> _Task goal_: Return the following from the records below: each line, word for word, starting with the line that contains "Zoom out the timeline with minus icon" and going on through the line that contains "Task: Open the Favorites Center star icon", with nothing outside that range.

> _Data extract_:
***

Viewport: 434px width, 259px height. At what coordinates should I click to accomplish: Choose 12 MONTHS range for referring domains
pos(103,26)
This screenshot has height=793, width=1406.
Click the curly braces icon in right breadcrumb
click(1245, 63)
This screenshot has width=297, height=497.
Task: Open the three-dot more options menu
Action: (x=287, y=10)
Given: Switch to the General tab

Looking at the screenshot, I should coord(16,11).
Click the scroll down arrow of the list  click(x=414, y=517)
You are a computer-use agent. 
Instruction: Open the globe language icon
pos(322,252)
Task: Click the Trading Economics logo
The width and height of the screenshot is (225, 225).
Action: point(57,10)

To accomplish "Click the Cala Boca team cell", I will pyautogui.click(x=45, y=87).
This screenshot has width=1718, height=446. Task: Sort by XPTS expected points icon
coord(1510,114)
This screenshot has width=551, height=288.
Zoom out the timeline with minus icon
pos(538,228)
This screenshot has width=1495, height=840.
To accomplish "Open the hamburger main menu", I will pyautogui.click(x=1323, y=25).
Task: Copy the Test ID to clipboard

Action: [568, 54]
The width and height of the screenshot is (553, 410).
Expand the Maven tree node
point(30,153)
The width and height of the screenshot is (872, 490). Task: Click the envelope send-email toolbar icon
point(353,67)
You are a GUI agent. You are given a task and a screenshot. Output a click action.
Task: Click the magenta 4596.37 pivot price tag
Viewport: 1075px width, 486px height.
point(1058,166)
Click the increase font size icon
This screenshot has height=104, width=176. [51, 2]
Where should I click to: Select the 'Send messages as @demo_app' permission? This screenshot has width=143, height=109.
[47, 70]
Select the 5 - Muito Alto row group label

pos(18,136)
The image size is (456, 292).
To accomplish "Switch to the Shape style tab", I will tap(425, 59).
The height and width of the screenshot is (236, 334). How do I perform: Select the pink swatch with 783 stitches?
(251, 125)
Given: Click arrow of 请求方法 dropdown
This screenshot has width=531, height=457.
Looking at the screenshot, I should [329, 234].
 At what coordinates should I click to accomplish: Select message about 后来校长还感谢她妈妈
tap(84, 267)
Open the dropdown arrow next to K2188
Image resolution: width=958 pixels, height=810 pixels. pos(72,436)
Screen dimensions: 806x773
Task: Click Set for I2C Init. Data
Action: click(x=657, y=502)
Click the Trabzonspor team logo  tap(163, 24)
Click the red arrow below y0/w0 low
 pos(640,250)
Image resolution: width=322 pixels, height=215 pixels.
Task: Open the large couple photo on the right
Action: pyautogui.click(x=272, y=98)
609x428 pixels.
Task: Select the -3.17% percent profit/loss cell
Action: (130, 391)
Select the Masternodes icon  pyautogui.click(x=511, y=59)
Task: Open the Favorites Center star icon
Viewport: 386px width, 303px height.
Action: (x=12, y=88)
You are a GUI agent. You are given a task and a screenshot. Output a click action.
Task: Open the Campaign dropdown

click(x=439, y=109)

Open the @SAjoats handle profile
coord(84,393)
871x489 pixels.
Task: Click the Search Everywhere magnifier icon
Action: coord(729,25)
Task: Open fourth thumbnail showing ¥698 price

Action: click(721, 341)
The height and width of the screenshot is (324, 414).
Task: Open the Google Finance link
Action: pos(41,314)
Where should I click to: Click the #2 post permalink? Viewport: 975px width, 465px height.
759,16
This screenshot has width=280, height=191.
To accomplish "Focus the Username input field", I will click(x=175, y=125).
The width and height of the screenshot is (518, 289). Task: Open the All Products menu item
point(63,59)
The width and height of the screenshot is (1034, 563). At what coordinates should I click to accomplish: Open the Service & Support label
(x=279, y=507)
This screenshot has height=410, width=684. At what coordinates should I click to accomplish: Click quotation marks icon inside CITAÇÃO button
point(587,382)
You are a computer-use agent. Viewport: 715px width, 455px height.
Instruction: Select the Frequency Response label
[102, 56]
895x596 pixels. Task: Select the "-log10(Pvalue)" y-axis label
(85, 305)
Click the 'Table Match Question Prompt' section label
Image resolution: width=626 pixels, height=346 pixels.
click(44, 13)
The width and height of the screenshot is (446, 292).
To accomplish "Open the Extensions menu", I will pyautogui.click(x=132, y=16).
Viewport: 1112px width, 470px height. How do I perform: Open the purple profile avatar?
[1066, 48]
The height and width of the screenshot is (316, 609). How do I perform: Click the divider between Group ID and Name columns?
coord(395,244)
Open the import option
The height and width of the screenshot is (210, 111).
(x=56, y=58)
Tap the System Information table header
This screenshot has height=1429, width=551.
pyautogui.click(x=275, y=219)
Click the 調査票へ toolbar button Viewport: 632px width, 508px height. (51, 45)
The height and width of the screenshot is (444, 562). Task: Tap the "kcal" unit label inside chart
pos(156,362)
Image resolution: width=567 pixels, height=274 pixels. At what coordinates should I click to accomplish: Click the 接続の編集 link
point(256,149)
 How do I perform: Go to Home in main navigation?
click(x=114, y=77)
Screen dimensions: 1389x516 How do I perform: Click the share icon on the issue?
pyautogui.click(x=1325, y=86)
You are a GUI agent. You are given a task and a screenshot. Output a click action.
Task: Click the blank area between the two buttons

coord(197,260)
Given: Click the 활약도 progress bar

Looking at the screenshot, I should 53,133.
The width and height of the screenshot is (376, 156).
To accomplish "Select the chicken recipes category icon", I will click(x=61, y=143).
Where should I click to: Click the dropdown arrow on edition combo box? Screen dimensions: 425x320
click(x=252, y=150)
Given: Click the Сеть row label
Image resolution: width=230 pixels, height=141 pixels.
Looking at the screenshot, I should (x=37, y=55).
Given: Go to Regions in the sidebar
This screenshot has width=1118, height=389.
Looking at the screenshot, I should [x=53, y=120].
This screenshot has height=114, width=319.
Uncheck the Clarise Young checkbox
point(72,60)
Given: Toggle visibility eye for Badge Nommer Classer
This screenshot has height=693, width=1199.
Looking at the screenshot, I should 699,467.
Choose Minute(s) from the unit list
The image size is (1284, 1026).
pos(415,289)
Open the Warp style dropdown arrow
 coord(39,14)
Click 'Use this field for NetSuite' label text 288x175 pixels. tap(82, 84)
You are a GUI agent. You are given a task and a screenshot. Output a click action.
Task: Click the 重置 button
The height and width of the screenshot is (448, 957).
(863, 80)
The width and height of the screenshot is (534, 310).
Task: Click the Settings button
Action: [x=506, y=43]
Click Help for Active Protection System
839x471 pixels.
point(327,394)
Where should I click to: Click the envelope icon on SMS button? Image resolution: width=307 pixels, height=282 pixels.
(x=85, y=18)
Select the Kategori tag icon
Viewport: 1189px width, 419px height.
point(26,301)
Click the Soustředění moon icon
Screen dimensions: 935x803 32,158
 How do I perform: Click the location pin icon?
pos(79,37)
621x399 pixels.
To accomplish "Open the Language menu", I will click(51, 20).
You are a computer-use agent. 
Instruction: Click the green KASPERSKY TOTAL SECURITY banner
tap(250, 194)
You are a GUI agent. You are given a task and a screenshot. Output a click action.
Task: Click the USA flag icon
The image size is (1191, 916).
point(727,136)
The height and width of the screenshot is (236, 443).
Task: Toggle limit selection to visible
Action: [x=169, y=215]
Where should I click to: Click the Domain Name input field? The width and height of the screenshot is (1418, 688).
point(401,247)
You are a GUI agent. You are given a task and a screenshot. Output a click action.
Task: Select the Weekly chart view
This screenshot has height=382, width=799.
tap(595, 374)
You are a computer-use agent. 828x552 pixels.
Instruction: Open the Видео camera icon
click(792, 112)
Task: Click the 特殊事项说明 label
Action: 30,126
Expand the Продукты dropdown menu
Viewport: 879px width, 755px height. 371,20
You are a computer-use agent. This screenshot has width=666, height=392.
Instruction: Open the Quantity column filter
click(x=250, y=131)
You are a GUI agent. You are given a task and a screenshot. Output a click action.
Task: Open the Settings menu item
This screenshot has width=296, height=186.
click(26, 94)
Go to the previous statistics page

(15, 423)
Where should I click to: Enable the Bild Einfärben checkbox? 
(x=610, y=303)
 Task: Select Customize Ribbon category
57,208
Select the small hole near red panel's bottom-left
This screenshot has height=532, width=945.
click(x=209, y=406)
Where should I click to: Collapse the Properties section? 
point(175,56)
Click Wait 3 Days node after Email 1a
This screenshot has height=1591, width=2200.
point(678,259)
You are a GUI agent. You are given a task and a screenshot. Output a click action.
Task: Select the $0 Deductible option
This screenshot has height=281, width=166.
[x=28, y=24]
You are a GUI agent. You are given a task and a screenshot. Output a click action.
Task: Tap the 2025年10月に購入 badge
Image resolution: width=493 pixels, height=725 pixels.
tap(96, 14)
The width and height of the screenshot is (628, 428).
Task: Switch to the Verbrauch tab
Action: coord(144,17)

***

> _Output of the task_:
Zoom out the timeline with minus icon
pos(538,228)
This screenshot has width=1495, height=840.
To accomplish "Open the hamburger main menu", I will pyautogui.click(x=1323, y=25).
Task: Copy the Test ID to clipboard

Action: [568, 54]
The width and height of the screenshot is (553, 410).
Expand the Maven tree node
point(30,153)
The width and height of the screenshot is (872, 490). Task: Click the envelope send-email toolbar icon
point(353,67)
You are a GUI agent. You are given a task and a screenshot. Output a click action.
Task: Click the magenta 4596.37 pivot price tag
Viewport: 1075px width, 486px height.
point(1058,166)
Click the increase font size icon
This screenshot has height=104, width=176. [51, 2]
Where should I click to: Select the 'Send messages as @demo_app' permission? This screenshot has width=143, height=109.
[47, 70]
Select the 5 - Muito Alto row group label

pos(18,136)
The image size is (456, 292).
To accomplish "Switch to the Shape style tab", I will tap(425, 59).
The height and width of the screenshot is (236, 334). How do I perform: Select the pink swatch with 783 stitches?
(251, 125)
Given: Click arrow of 请求方法 dropdown
This screenshot has width=531, height=457.
Looking at the screenshot, I should [329, 234].
 At what coordinates should I click to accomplish: Select message about 后来校长还感谢她妈妈
tap(84, 267)
Open the dropdown arrow next to K2188
Image resolution: width=958 pixels, height=810 pixels. pos(72,436)
Screen dimensions: 806x773
Task: Click Set for I2C Init. Data
Action: click(x=657, y=502)
Click the Trabzonspor team logo  tap(163, 24)
Click the red arrow below y0/w0 low
 pos(640,250)
Image resolution: width=322 pixels, height=215 pixels.
Task: Open the large couple photo on the right
Action: pyautogui.click(x=272, y=98)
609x428 pixels.
Task: Select the -3.17% percent profit/loss cell
Action: (130, 391)
Select the Masternodes icon  pyautogui.click(x=511, y=59)
Task: Open the Favorites Center star icon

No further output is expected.